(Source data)
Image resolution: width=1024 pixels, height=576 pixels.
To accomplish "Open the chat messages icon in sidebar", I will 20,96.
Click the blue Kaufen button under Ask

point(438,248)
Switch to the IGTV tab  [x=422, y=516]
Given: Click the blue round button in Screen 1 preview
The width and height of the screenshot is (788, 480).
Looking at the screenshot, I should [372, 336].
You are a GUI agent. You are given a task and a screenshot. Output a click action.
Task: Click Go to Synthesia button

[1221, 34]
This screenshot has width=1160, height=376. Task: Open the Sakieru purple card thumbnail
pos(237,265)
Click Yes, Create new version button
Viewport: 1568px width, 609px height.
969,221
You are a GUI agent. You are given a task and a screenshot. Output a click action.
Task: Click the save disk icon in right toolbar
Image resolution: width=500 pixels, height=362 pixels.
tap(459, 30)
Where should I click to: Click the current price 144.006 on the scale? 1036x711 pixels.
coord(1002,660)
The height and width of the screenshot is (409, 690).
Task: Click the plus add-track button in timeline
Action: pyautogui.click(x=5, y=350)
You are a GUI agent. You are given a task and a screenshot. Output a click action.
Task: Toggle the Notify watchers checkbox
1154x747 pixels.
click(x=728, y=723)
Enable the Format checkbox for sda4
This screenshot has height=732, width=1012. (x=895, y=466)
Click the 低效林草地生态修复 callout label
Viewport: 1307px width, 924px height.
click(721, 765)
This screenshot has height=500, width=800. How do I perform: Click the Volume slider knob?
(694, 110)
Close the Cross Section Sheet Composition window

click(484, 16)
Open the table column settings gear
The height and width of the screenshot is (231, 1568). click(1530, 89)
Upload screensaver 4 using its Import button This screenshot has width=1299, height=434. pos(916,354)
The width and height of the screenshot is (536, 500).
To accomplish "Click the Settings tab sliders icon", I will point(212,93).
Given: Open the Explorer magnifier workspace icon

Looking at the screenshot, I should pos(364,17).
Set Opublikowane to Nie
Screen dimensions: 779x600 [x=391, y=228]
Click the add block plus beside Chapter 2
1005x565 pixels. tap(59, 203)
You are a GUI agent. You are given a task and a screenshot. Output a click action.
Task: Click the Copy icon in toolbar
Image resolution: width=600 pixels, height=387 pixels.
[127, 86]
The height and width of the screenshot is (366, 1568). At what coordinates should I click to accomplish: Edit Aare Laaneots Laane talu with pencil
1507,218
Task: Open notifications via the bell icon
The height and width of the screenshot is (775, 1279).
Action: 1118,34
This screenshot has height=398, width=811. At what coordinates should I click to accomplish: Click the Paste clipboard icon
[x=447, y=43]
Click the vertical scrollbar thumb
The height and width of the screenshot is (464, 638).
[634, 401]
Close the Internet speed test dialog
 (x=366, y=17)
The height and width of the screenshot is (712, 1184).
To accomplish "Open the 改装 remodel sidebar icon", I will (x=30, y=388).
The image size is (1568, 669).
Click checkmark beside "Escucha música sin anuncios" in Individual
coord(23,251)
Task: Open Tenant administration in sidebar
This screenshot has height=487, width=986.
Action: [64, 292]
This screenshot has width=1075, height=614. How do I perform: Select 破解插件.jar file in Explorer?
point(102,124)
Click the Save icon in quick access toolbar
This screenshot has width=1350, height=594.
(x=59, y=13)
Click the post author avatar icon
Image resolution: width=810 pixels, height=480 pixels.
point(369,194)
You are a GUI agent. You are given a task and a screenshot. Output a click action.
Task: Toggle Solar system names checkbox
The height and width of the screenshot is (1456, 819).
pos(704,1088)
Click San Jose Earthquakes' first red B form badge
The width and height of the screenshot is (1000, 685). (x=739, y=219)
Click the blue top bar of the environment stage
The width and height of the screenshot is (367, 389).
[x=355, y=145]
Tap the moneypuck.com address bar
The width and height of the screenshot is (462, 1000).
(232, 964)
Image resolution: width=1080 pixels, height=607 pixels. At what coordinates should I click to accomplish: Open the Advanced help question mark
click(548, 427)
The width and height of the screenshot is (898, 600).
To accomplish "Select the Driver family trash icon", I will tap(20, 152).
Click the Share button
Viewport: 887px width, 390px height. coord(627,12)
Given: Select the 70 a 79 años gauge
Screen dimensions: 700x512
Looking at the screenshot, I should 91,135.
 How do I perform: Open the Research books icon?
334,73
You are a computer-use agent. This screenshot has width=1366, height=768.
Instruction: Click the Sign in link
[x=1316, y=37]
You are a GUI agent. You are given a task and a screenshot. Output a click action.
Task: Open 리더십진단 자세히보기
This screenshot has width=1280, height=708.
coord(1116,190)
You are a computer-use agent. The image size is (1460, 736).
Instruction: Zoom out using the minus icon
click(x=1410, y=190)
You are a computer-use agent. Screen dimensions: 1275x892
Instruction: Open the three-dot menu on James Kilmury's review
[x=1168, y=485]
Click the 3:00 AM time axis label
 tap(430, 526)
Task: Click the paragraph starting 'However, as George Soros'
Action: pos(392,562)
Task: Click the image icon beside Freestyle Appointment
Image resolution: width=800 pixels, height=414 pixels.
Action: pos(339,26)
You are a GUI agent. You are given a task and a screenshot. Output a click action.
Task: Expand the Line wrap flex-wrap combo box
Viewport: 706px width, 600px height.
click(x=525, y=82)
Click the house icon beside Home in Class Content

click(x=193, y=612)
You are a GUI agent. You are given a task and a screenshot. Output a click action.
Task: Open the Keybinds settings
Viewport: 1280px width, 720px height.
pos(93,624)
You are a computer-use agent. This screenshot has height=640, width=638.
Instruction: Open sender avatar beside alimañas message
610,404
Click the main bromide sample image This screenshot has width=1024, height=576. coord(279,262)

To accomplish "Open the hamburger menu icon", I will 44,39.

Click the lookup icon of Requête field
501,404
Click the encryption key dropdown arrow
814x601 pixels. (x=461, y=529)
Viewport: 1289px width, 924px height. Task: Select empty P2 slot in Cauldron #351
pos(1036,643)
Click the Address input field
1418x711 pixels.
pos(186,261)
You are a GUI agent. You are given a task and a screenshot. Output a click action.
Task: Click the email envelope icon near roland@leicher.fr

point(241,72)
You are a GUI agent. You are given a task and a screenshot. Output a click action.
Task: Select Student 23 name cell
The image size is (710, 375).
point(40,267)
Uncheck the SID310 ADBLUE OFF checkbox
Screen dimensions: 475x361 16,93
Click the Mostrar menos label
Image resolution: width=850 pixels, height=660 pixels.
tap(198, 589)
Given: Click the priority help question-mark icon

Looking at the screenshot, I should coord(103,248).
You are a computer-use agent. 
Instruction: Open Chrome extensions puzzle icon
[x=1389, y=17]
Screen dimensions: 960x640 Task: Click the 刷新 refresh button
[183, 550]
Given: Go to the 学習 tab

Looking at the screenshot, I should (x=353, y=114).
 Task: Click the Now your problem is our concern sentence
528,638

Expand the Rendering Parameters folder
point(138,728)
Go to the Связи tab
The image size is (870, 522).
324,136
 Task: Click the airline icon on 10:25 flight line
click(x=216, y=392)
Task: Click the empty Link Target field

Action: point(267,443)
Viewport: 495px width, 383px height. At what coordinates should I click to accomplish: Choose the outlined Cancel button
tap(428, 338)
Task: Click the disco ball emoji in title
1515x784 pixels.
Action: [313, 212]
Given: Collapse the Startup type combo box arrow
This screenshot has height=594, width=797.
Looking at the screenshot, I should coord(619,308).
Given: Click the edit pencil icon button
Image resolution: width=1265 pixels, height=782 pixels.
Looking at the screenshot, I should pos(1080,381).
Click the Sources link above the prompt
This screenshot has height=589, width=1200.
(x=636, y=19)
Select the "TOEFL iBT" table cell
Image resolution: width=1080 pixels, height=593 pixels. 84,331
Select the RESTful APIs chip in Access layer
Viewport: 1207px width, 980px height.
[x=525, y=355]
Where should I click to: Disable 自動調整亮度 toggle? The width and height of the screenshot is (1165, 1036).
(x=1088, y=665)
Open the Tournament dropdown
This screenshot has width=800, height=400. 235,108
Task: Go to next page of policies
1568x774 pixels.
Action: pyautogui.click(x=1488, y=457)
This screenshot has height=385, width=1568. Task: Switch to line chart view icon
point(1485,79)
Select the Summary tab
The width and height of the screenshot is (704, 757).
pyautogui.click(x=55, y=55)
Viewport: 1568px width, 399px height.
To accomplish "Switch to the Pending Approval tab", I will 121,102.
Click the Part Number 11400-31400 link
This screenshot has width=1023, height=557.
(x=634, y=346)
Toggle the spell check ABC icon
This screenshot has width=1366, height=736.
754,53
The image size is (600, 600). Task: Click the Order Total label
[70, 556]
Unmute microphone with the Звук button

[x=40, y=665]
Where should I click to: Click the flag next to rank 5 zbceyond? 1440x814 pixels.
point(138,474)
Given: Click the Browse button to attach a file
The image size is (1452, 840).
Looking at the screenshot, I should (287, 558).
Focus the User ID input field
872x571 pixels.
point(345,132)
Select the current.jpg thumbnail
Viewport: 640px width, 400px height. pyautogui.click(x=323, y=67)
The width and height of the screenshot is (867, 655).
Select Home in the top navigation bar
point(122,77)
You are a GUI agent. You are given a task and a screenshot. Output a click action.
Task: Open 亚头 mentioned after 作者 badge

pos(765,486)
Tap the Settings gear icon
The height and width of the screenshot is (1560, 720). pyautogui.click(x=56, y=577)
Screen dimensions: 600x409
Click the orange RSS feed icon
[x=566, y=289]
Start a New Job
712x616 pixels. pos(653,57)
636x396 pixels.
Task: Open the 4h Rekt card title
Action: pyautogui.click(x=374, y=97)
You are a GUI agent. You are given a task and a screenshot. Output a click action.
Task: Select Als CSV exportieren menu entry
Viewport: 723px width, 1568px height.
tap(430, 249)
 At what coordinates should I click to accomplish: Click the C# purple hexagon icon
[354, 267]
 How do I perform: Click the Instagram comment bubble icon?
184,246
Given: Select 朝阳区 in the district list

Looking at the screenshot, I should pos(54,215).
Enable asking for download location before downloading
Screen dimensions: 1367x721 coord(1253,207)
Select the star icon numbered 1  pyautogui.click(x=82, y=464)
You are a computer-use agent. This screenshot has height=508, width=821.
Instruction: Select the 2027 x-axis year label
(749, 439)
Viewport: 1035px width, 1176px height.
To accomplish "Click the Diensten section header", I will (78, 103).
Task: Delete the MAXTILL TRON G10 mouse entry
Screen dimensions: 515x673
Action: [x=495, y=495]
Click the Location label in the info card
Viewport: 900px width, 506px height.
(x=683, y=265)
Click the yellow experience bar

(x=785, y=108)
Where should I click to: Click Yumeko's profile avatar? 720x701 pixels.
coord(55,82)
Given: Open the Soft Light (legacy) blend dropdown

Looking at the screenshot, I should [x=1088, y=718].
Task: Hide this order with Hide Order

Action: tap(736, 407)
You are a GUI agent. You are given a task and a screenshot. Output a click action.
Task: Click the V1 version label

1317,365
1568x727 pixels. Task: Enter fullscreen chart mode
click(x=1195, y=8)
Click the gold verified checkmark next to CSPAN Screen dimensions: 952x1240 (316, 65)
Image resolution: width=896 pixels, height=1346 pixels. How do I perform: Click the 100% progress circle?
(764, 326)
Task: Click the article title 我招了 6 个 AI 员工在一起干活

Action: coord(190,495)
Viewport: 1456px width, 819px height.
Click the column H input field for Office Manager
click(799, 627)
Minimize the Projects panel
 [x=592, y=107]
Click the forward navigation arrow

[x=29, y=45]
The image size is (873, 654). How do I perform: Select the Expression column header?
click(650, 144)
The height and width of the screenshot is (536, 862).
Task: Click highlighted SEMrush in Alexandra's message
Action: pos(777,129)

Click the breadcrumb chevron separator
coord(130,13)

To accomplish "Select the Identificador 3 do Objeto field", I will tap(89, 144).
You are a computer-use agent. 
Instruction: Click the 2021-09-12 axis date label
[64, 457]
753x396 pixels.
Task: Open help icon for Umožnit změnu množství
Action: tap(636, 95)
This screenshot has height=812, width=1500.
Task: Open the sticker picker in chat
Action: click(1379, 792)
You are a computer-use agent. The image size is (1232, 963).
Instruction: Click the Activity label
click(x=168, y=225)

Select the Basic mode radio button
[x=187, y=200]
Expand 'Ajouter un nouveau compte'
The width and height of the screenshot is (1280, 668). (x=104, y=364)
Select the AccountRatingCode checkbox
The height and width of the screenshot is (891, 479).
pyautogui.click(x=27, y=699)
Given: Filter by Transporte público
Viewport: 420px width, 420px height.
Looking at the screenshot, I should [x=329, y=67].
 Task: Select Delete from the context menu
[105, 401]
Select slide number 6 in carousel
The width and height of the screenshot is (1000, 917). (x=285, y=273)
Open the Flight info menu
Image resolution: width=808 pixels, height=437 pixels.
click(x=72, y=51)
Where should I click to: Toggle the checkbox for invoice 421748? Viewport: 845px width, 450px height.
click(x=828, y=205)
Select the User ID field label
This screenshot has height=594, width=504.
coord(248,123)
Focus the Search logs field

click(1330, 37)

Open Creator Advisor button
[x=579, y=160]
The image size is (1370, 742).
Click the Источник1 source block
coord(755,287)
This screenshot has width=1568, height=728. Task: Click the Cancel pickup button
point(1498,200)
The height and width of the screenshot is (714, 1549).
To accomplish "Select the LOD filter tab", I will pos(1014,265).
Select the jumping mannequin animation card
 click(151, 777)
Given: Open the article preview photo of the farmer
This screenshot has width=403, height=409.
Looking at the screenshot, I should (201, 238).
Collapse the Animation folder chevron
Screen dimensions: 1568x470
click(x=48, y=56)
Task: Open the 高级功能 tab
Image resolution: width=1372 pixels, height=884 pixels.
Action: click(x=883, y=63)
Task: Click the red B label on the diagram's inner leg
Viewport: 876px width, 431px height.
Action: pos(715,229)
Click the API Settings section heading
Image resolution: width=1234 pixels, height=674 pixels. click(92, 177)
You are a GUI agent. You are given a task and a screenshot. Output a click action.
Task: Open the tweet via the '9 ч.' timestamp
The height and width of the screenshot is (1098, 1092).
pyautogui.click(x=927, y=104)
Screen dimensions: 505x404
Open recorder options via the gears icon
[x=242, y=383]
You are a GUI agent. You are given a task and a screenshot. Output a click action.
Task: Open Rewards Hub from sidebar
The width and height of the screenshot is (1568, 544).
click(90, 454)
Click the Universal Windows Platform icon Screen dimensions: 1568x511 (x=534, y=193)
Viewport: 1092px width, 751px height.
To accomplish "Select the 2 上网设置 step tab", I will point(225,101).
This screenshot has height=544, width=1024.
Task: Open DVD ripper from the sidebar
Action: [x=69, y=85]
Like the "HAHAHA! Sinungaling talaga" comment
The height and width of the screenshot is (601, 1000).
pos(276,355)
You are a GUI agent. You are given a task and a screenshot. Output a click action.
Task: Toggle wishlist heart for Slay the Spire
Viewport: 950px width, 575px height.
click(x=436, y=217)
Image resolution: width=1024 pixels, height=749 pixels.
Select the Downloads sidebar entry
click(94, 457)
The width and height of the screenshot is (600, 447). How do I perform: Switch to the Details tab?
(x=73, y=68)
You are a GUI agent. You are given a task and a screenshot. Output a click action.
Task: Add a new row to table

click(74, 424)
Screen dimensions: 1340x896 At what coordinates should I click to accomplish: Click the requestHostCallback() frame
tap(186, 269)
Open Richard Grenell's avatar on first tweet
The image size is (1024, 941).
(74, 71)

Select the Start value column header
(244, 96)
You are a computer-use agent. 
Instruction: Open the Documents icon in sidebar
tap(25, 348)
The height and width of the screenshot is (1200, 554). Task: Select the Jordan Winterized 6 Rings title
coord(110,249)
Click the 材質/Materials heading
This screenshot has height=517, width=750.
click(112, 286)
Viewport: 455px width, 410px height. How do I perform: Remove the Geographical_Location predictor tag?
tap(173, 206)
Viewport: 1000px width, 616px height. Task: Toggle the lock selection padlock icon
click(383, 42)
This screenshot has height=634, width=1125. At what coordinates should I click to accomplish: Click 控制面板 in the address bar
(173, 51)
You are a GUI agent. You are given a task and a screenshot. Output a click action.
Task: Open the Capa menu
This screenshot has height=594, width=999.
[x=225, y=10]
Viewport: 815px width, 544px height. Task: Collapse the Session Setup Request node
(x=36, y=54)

▶ **Task goal**: In the lines above, find the word "preview" and copy every line it occurs in.

▶ **Finished exercise**:
Given: Click the blue round button in Screen 1 preview
Given: Open the article preview photo of the farmer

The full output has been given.